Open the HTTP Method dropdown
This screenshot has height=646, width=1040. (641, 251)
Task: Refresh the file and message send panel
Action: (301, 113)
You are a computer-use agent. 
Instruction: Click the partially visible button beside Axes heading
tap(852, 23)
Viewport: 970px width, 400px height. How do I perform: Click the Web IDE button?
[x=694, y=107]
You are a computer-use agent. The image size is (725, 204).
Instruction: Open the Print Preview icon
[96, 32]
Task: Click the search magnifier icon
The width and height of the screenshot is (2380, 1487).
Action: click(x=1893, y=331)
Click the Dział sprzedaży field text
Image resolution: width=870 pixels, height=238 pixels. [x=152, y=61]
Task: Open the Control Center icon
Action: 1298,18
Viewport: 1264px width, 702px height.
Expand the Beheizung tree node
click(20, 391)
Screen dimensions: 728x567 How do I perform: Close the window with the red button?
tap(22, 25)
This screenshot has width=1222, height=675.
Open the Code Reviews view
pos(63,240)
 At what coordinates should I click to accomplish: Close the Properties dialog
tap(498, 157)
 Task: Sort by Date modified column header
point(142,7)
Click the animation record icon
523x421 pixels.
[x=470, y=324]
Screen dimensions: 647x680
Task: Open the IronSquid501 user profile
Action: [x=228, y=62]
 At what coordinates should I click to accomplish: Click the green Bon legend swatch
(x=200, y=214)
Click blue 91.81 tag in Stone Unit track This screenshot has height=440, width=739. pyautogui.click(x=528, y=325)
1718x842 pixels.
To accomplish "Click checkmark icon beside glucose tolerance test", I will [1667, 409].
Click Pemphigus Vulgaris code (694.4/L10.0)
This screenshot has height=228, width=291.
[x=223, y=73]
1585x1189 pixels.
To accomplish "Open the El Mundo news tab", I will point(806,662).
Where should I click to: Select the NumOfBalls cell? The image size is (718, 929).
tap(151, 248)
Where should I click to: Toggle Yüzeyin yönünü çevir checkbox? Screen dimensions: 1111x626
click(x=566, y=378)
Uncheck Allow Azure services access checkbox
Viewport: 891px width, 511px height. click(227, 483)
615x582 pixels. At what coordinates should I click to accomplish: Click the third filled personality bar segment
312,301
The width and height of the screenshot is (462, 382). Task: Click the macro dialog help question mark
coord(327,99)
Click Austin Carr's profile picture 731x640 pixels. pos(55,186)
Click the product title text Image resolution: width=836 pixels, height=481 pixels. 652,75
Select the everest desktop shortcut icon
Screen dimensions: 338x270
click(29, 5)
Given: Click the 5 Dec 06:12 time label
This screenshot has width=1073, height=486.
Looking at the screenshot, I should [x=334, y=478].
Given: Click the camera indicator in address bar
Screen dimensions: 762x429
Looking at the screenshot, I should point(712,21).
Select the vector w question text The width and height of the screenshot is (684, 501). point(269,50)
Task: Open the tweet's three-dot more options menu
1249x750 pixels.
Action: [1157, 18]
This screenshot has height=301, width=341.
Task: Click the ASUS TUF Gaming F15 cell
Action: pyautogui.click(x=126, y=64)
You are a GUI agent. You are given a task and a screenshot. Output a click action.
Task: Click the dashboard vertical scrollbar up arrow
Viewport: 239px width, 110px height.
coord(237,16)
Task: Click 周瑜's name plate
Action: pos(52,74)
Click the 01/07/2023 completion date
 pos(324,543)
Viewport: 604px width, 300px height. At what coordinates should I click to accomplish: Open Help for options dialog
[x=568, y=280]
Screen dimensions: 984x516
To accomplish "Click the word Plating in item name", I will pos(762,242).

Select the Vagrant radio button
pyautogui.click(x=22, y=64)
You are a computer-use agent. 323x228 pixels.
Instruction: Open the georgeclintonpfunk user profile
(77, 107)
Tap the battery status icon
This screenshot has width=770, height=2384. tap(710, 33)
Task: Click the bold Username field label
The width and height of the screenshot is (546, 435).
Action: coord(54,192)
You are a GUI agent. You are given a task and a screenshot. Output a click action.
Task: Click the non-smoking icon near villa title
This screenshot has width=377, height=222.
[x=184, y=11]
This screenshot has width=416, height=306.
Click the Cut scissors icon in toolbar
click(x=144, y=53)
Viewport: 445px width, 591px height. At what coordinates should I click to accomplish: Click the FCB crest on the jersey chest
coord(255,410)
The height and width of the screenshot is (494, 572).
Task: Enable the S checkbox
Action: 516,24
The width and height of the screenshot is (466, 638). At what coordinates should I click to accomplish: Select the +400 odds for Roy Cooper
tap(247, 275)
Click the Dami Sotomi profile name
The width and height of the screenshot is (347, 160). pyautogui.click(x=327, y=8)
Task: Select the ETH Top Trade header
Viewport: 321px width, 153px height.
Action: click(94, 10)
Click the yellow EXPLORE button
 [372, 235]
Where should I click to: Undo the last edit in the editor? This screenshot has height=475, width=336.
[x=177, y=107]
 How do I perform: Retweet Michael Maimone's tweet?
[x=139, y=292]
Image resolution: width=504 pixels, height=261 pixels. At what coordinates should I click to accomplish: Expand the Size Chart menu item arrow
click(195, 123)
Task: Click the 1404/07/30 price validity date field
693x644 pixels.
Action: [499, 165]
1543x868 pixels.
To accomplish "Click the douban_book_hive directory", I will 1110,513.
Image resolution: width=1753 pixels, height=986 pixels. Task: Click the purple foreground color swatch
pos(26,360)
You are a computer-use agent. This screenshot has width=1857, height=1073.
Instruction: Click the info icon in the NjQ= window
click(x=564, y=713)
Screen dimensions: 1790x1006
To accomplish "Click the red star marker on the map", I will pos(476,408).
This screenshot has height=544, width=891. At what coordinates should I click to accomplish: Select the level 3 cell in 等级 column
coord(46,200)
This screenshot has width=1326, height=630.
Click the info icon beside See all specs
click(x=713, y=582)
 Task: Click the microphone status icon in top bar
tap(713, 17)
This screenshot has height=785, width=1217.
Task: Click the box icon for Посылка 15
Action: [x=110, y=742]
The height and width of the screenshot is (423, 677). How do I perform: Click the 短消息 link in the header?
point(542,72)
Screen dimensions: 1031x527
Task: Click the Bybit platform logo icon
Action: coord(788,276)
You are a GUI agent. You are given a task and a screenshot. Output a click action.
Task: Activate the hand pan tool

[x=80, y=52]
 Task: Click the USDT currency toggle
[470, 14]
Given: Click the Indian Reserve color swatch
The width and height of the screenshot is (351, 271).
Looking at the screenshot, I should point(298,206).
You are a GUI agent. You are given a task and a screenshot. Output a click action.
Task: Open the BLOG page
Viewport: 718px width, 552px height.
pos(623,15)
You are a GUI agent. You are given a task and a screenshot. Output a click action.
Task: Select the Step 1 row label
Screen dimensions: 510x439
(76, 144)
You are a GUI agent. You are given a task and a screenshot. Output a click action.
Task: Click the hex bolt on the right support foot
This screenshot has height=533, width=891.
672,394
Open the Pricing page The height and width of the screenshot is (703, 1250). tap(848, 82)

## Request:
Render the entire listing above as a numbered list, omitting any blank lines.

## Result:
1. Open the HTTP Method dropdown
2. This screenshot has height=646, width=1040. (641, 251)
3. Task: Refresh the file and message send panel
4. Action: (301, 113)
5. You are a computer-use agent. 
6. Instruction: Click the partially visible button beside Axes heading
7. tap(852, 23)
8. Viewport: 970px width, 400px height. How do I perform: Click the Web IDE button?
9. [x=694, y=107]
10. You are a computer-use agent. The image size is (725, 204).
11. Instruction: Open the Print Preview icon
12. [96, 32]
13. Task: Click the search magnifier icon
14. The width and height of the screenshot is (2380, 1487).
15. Action: click(x=1893, y=331)
16. Click the Dział sprzedaży field text
17. Image resolution: width=870 pixels, height=238 pixels. [x=152, y=61]
18. Task: Open the Control Center icon
19. Action: 1298,18
20. Viewport: 1264px width, 702px height.
21. Expand the Beheizung tree node
22. click(20, 391)
23. Screen dimensions: 728x567 How do I perform: Close the window with the red button?
24. tap(22, 25)
25. This screenshot has width=1222, height=675.
26. Open the Code Reviews view
27. pos(63,240)
28.  At what coordinates should I click to accomplish: Close the Properties dialog
29. tap(498, 157)
30.  Task: Sort by Date modified column header
31. point(142,7)
32. Click the animation record icon
33. 523x421 pixels.
34. [x=470, y=324]
35. Screen dimensions: 647x680
36. Task: Open the IronSquid501 user profile
37. Action: [x=228, y=62]
38.  At what coordinates should I click to accomplish: Click the green Bon legend swatch
39. (x=200, y=214)
40. Click blue 91.81 tag in Stone Unit track This screenshot has height=440, width=739. pyautogui.click(x=528, y=325)
41. 1718x842 pixels.
42. To accomplish "Click checkmark icon beside glucose tolerance test", I will [1667, 409].
43. Click Pemphigus Vulgaris code (694.4/L10.0)
44. This screenshot has height=228, width=291.
45. [x=223, y=73]
46. 1585x1189 pixels.
47. To accomplish "Open the El Mundo news tab", I will point(806,662).
48. Where should I click to: Select the NumOfBalls cell? The image size is (718, 929).
49. tap(151, 248)
50. Where should I click to: Toggle Yüzeyin yönünü çevir checkbox? Screen dimensions: 1111x626
51. click(x=566, y=378)
52. Uncheck Allow Azure services access checkbox
53. Viewport: 891px width, 511px height. click(227, 483)
54. 615x582 pixels. At what coordinates should I click to accomplish: Click the third filled personality bar segment
55. 312,301
56. The width and height of the screenshot is (462, 382). Task: Click the macro dialog help question mark
57. coord(327,99)
58. Click Austin Carr's profile picture 731x640 pixels. pos(55,186)
59. Click the product title text Image resolution: width=836 pixels, height=481 pixels. 652,75
60. Select the everest desktop shortcut icon
61. Screen dimensions: 338x270
62. click(29, 5)
63. Given: Click the 5 Dec 06:12 time label
64. This screenshot has width=1073, height=486.
65. Looking at the screenshot, I should [x=334, y=478].
66. Given: Click the camera indicator in address bar
67. Screen dimensions: 762x429
68. Looking at the screenshot, I should point(712,21).
69. Select the vector w question text The width and height of the screenshot is (684, 501). point(269,50)
70. Task: Open the tweet's three-dot more options menu
71. 1249x750 pixels.
72. Action: [1157, 18]
73. This screenshot has height=301, width=341.
74. Task: Click the ASUS TUF Gaming F15 cell
75. Action: pyautogui.click(x=126, y=64)
76. You are a GUI agent. You are given a task and a screenshot. Output a click action.
77. Task: Click the dashboard vertical scrollbar up arrow
78. Viewport: 239px width, 110px height.
79. coord(237,16)
80. Task: Click 周瑜's name plate
81. Action: pos(52,74)
82. Click the 01/07/2023 completion date
83.  pos(324,543)
84. Viewport: 604px width, 300px height. At what coordinates should I click to accomplish: Open Help for options dialog
85. [x=568, y=280]
86. Screen dimensions: 984x516
87. To accomplish "Click the word Plating in item name", I will pos(762,242).
88. Select the Vagrant radio button
89. pyautogui.click(x=22, y=64)
90. You are a computer-use agent. 323x228 pixels.
91. Instruction: Open the georgeclintonpfunk user profile
92. (77, 107)
93. Tap the battery status icon
94. This screenshot has width=770, height=2384. tap(710, 33)
95. Task: Click the bold Username field label
96. The width and height of the screenshot is (546, 435).
97. Action: coord(54,192)
98. You are a GUI agent. You are given a task and a screenshot. Output a click action.
99. Task: Click the non-smoking icon near villa title
100. This screenshot has width=377, height=222.
101. [x=184, y=11]
102. This screenshot has width=416, height=306.
103. Click the Cut scissors icon in toolbar
104. click(x=144, y=53)
105. Viewport: 445px width, 591px height. At what coordinates should I click to accomplish: Click the FCB crest on the jersey chest
106. coord(255,410)
107. The height and width of the screenshot is (494, 572).
108. Task: Enable the S checkbox
109. Action: 516,24
110. The width and height of the screenshot is (466, 638). At what coordinates should I click to accomplish: Select the +400 odds for Roy Cooper
111. tap(247, 275)
112. Click the Dami Sotomi profile name
113. The width and height of the screenshot is (347, 160). pyautogui.click(x=327, y=8)
114. Task: Select the ETH Top Trade header
115. Viewport: 321px width, 153px height.
116. Action: click(94, 10)
117. Click the yellow EXPLORE button
118.  [372, 235]
119. Where should I click to: Undo the last edit in the editor? This screenshot has height=475, width=336.
120. [x=177, y=107]
121.  How do I perform: Retweet Michael Maimone's tweet?
122. [x=139, y=292]
123. Image resolution: width=504 pixels, height=261 pixels. At what coordinates should I click to accomplish: Expand the Size Chart menu item arrow
124. click(195, 123)
125. Task: Click the 1404/07/30 price validity date field
126. 693x644 pixels.
127. Action: [499, 165]
128. 1543x868 pixels.
129. To accomplish "Click the douban_book_hive directory", I will 1110,513.
130. Image resolution: width=1753 pixels, height=986 pixels. Task: Click the purple foreground color swatch
131. pos(26,360)
132. You are a computer-use agent. This screenshot has width=1857, height=1073.
133. Instruction: Click the info icon in the NjQ= window
134. click(x=564, y=713)
135. Screen dimensions: 1790x1006
136. To accomplish "Click the red star marker on the map", I will pos(476,408).
137. This screenshot has height=544, width=891. At what coordinates should I click to accomplish: Select the level 3 cell in 等级 column
138. coord(46,200)
139. This screenshot has width=1326, height=630.
140. Click the info icon beside See all specs
141. click(x=713, y=582)
142.  Task: Click the microphone status icon in top bar
143. tap(713, 17)
144. This screenshot has height=785, width=1217.
145. Task: Click the box icon for Посылка 15
146. Action: [x=110, y=742]
147. The height and width of the screenshot is (423, 677). How do I perform: Click the 短消息 link in the header?
148. point(542,72)
149. Screen dimensions: 1031x527
150. Task: Click the Bybit platform logo icon
151. Action: coord(788,276)
152. You are a GUI agent. You are given a task and a screenshot. Output a click action.
153. Task: Activate the hand pan tool
154. [x=80, y=52]
155.  Task: Click the USDT currency toggle
156. [470, 14]
157. Given: Click the Indian Reserve color swatch
158. The width and height of the screenshot is (351, 271).
159. Looking at the screenshot, I should point(298,206).
160. You are a GUI agent. You are given a task and a screenshot. Output a click action.
161. Task: Open the BLOG page
162. Viewport: 718px width, 552px height.
163. pos(623,15)
164. You are a GUI agent. You are given a task and a screenshot. Output a click action.
165. Task: Select the Step 1 row label
166. Screen dimensions: 510x439
167. (76, 144)
168. You are a GUI agent. You are given a task and a screenshot. Output a click action.
169. Task: Click the hex bolt on the right support foot
170. This screenshot has height=533, width=891.
171. 672,394
172. Open the Pricing page The height and width of the screenshot is (703, 1250). tap(848, 82)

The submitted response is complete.